■ **TEXTE**:
╔══

Ce titre fait référence au "Nu descendant l'escalier" de Marcel Duchamp, artiste étant considéré unanimement par la critique comme étant le père de l'Art Contemporain tel que nous le connaissons aujourd'hui.

Cette toile a été réalisée en avril 2012. Pour bien comprendre le titre de cette toile il vous faut d'abord savoir que Danielle Raspini a rencontré l'Arlésienne en 2002, soit 10 ans auparavant.
Il faut savoir également que l'Arlésienne n'est pas seulement ce personnage que l'on ne voit jamais, c'est en réalité une manifestation des traditions du Pays d'Arles. Un costume traditionnel qui nous vient du XVIIIème siècle et régulièrement porté encore aujourd'hui par les femmes de cette région. Il est beaucoup plus qu'une résurgence régionale typique ou folklorique, mais bel et bien une manifestation culturelle étonnamment riche et pleine d'enseignements. Tout d'abord, l'Arlésienne l'a conduite à peindre dans un style pratiquement académique et ainsi à redécouvrir toute une manière de travailler que les peintres actuels ont oublièe pour la plupart. Il faut préciser encore que la majorité des toiles que Danielle Raspini présente sont réalisées à partir de personnes réelles. Elle peint donc les femmes de la région.

╚══

■ **DONNÉES ENREGISTRÉES**:
╔══

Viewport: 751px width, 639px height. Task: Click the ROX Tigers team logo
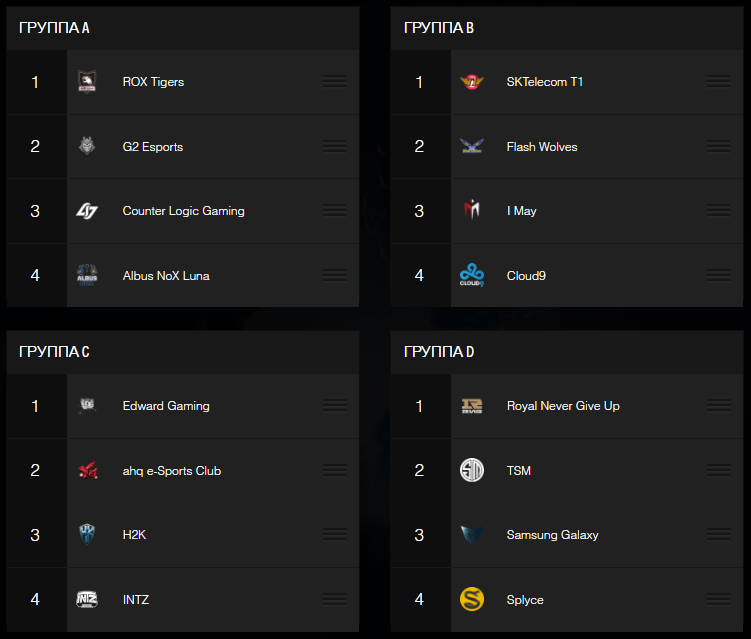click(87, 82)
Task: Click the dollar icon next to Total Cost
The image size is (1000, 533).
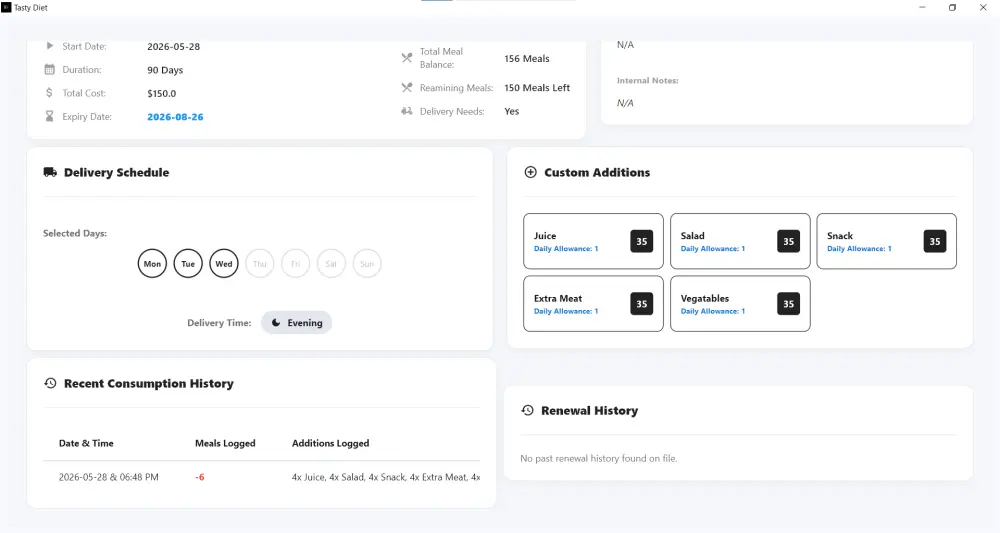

╚══

■ **CONSIGNE**: Reprenez le texte sur Danielle Raspini et l'Arlésienne à la suite de sa dernière phrase.

■ **CORRIGÉ**:
Les femmes de ce pays d'Arles qui portent le Costume ne le font pas de manière simplette comme un déguisement quelconque, elles effectuent, entre autre, un bon nombre de recherches historiques. Elles lui ont donc appris, comme elles le font elles même, à toujours faire en sorte de remettre les choses dans le contexte de l'époque.
Il faut bien comprendre que l'Arlésienne n'est pas qu'un costume, c'est une sorte d'enseignement avec ses codes et ses exigences.
Danielle Raspini peint depuis 1972, elle fait sa première exposition personnelle en 1974 et a toute sa vie vécu de sa peinture et de son dessin. Et si on lui avait dit dans les années 90 qu'elle peindrait un jour de manière figurative, pratiquement académique, elle ne l'aurait jamais cru. L'Art est un domaine qui l'a toujours passionnée et particulièrement les modernes et contemporains.
Revenons à notre titre : "l'Arlésienne remontant l'escalier". Ce titre vient de réflexion concernant le peintre Marcel Duchamp qui est considéré dans le monde de l'Art comme l'initiateur principal de l'Art Contemporain tel que nous le connaissons aujourd'hui. Il y avait dans la façon dont est présenté Marcel Duchamp quelque chose qui ne lui convenait pas. Ce "nu descendant l'escalier" puis cette "roue de bicyclette" puis "l'urinoir". Pourquoi cet homme passe de cette peinture, très bonne, avec du plaisir de peindre, à une roue de bicyclette ou à cet urinoir. Un pur jeu de provocation ? C'est en tout cas ce que l'on nous donne comme explication : la provocation déclenche le réveil des sens et décape les esprits. L'explication ne lui convenait pas, Duchamp ne serait-il qu'un décapant et sympathique farceur ?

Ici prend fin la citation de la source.